How to Use Shiso Leaves
Shiso Culture and Cultivation
Perilla frutescens, or shiso, is an easy to grow herb in the mint family that is usually planted in the spring and harvested in the summer and fall, unless you live in a climate like Southern California, where it can be grown year round. Shiso is rather expensive in the grocery store, so it’s great that it is so easy and prolific to grow organically.
Shiso was brought to the United States in the late 1800's by Asian immigrants. It has quickly naturalized and become a common weed of pastures and roadsides in the southeastern United States. Found growing in sunny open fields, roadsides, waste places and open woodlands, shiso is a very attractive plant for the garden, and attracts butterflies and other pollinators.
How to Use Shiso Leaves
Shiso leaves are either red or green.
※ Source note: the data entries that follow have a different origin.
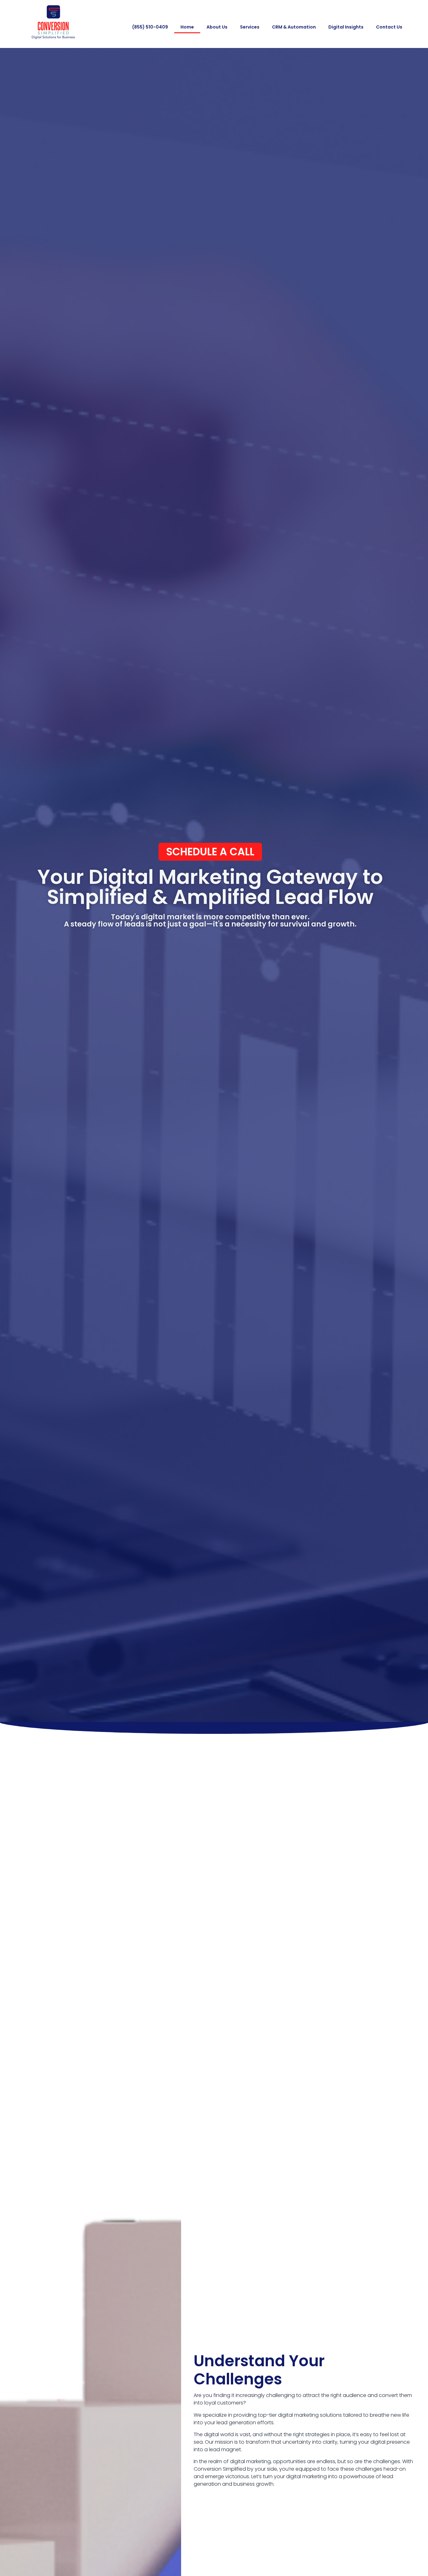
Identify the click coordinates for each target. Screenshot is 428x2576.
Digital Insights (345, 27)
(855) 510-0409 (150, 27)
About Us (216, 27)
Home (187, 27)
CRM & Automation (294, 27)
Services (249, 27)
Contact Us (389, 27)
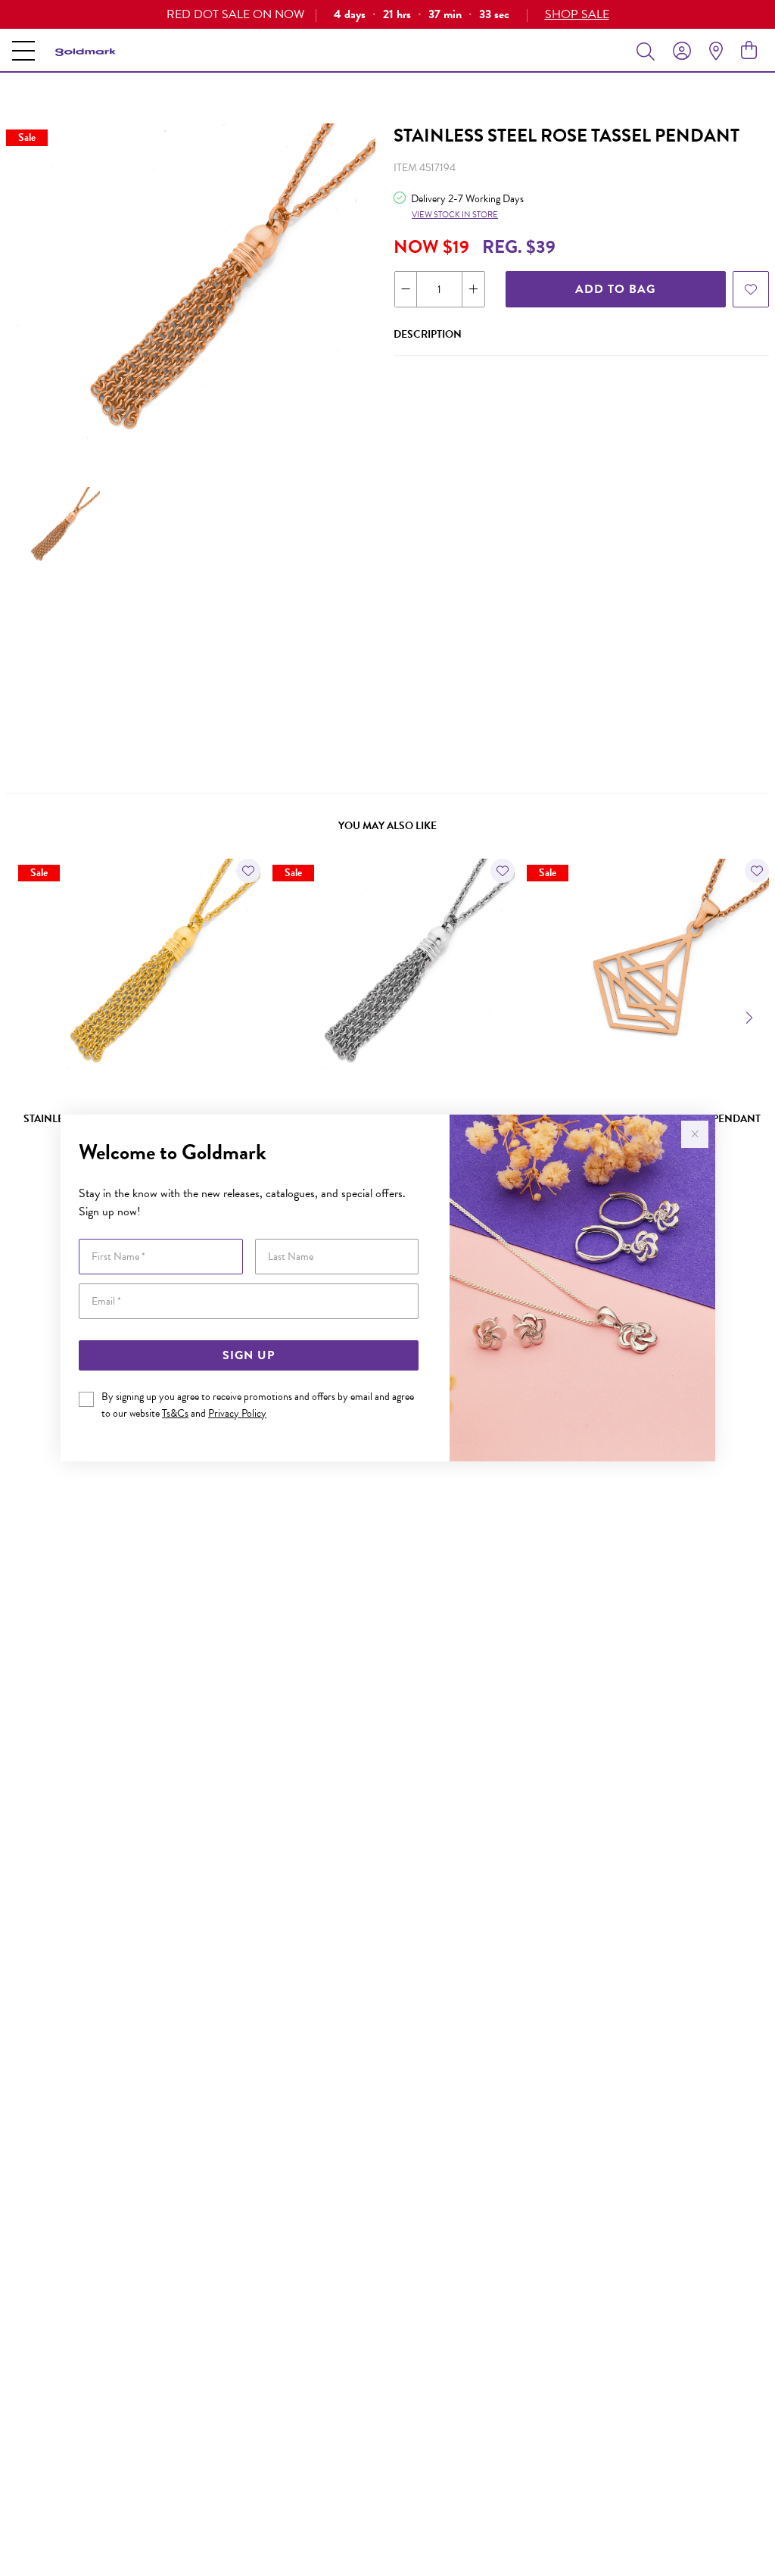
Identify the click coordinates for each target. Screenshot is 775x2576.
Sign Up (249, 1355)
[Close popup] (694, 1134)
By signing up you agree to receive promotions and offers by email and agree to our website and (257, 1405)
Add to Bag (615, 289)
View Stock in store (455, 214)
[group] (387, 14)
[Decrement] (406, 289)
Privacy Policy (237, 1413)
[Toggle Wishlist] (248, 871)
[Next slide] (751, 1016)
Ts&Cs (175, 1413)
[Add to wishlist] (751, 289)
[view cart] (749, 50)
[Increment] (473, 289)
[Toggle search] (648, 51)
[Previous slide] (24, 1016)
The red shiso is often described as having an anise flavor, whereas the green variety is said to be spicier and more like cinnamon. The leaves are rich in calcium and iron, and are used in Chinese medicine to treat asthma, colds, flu and other respiratory ailments.
The Japanese, in particular, use the red variety to color umeboshi and pickled ginger. Perilla seeds form an essential part of the famous seven spices of Japan, which originated more than 300 years ago in Kyoto.
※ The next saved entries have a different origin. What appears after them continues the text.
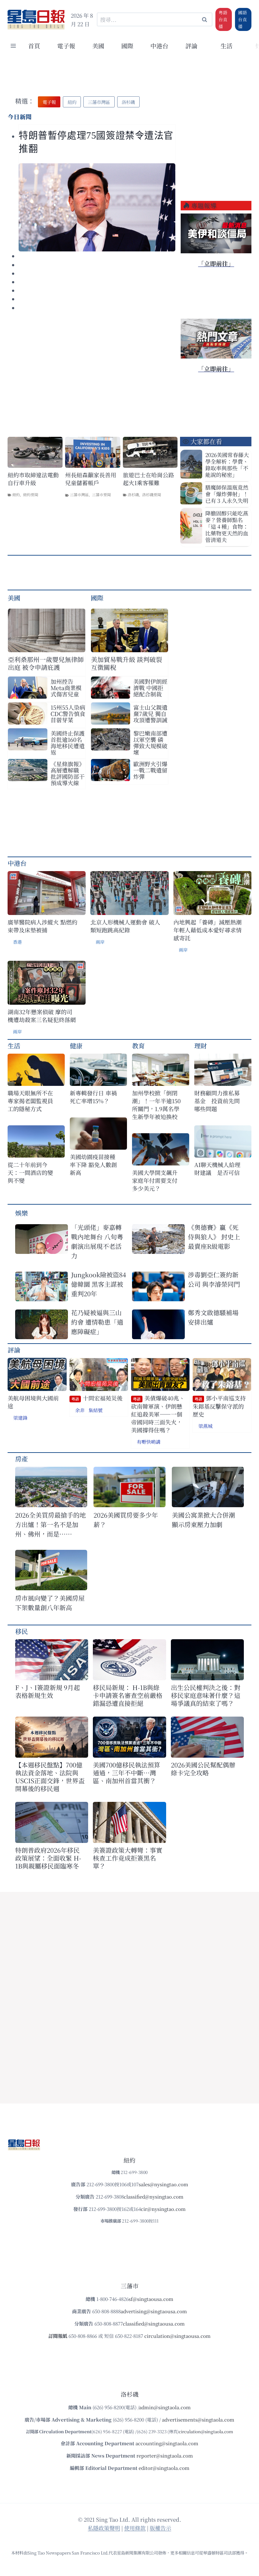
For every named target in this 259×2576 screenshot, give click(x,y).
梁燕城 (205, 1426)
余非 (80, 1410)
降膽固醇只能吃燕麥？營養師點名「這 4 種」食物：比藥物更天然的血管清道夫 (226, 526)
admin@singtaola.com (165, 2407)
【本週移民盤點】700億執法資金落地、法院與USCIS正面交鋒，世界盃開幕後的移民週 (50, 1776)
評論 (14, 1349)
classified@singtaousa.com (154, 2323)
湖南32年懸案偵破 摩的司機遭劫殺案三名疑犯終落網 (42, 1016)
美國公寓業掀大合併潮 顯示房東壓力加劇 (206, 1519)
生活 (14, 1045)
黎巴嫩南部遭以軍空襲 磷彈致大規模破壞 (150, 742)
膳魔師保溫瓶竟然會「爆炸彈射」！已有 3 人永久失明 (226, 494)
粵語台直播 (223, 19)
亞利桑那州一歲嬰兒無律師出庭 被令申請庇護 (46, 663)
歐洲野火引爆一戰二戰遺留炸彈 (150, 770)
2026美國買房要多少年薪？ (125, 1519)
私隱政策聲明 (104, 2528)
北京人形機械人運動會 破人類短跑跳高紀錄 (125, 926)
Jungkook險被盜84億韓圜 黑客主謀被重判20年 (98, 1284)
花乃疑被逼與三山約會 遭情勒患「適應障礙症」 (97, 1322)
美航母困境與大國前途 (33, 1402)
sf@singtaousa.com (151, 2299)
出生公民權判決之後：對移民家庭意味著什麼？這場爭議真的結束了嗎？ (205, 1695)
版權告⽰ (160, 2528)
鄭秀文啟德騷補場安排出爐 (213, 1317)
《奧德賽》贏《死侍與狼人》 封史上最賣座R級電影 (214, 1237)
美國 (98, 45)
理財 (200, 1045)
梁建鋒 (20, 1417)
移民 (21, 1631)
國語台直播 (242, 19)
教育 (138, 1045)
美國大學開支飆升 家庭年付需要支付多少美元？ (156, 1180)
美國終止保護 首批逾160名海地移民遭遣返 (68, 742)
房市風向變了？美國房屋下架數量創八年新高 (50, 1602)
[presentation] (97, 207)
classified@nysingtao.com (154, 2196)
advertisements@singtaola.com (198, 2419)
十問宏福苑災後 (97, 1398)
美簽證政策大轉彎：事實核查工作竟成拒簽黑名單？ (127, 1858)
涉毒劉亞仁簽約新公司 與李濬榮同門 (214, 1279)
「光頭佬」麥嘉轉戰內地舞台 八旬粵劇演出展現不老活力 (97, 1241)
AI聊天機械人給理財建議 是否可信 (217, 1169)
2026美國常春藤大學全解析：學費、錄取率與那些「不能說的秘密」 (227, 464)
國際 (127, 45)
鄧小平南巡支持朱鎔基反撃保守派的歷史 (219, 1406)
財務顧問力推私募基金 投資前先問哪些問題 (217, 1101)
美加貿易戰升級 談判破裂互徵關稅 (126, 663)
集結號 (95, 1410)
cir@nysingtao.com (163, 2209)
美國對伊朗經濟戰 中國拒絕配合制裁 (150, 687)
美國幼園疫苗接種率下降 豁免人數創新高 (93, 1165)
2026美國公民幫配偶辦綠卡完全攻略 (203, 1769)
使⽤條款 (135, 2528)
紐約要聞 (30, 494)
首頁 (34, 45)
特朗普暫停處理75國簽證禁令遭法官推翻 (96, 142)
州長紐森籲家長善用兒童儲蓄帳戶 (90, 479)
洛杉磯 (133, 494)
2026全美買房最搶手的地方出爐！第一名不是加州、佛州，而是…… (50, 1524)
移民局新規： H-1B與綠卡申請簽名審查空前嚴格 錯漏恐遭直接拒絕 (127, 1695)
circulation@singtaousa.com (177, 2335)
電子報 (66, 45)
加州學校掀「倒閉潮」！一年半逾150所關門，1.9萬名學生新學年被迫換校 (156, 1105)
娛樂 (21, 1213)
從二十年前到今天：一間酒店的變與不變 (30, 1172)
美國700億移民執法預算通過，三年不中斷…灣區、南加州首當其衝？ (126, 1773)
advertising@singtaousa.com (154, 2311)
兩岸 (100, 942)
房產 (21, 1458)
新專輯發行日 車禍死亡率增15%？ (93, 1097)
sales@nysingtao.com (163, 2184)
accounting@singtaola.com (167, 2443)
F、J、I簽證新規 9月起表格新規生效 (47, 1691)
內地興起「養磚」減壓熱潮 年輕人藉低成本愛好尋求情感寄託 (207, 930)
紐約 (16, 494)
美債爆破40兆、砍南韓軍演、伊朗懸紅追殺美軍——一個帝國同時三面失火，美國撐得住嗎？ (158, 1414)
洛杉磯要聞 (151, 494)
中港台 (159, 45)
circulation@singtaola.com (206, 2432)
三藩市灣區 (79, 494)
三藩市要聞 (101, 494)
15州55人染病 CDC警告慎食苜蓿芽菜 (68, 713)
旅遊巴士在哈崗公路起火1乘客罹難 (148, 479)
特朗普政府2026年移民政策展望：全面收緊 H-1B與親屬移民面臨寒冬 (48, 1858)
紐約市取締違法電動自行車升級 (33, 479)
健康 (76, 1045)
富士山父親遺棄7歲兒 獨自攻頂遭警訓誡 (150, 713)
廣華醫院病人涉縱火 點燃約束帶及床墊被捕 (42, 926)
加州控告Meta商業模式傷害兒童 (66, 687)
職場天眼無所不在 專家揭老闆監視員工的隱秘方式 (30, 1101)
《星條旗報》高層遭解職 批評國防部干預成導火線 (68, 773)
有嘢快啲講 (148, 1441)
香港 (17, 942)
Green perilla leaves are often wrapped around sushi or served with “sashimi” as a garnish. They also are added to soups, tempura or dried and sprinkled over rice. Japanese chefs add red perilla to tofu or bean curd dishes or use it wrapped around pieces of meat.
Shiso has a unique flavor: pungent and grassy, it contains strong flavors of spearmint, basil, anise and cinnamon. Slicing it into long skinny strips really brings out these flavors.
Most sushi fans are probably familiar with the leaf, but chopped shiso buds are especially delicious. Shiso seeds are packed with aromatic flavor, and they’re especially good toasted and crushed on top of fish.
Shiso is best:
julienned and sprinkled on a simple citrus or mixed green salad.
tossed into a pot of your favorite green tea
minced into or as a leaf wrap for tuna salad—shiso LOVES tuna.
chopped up with fresh fruit (plums, especially).
chopped up and added to roasted or stir-fried veggies.
as a leaf wrap for barbecued meat or tofu.
in scrambled eggs, especially with a generous spoonful of unsweetened yogurt.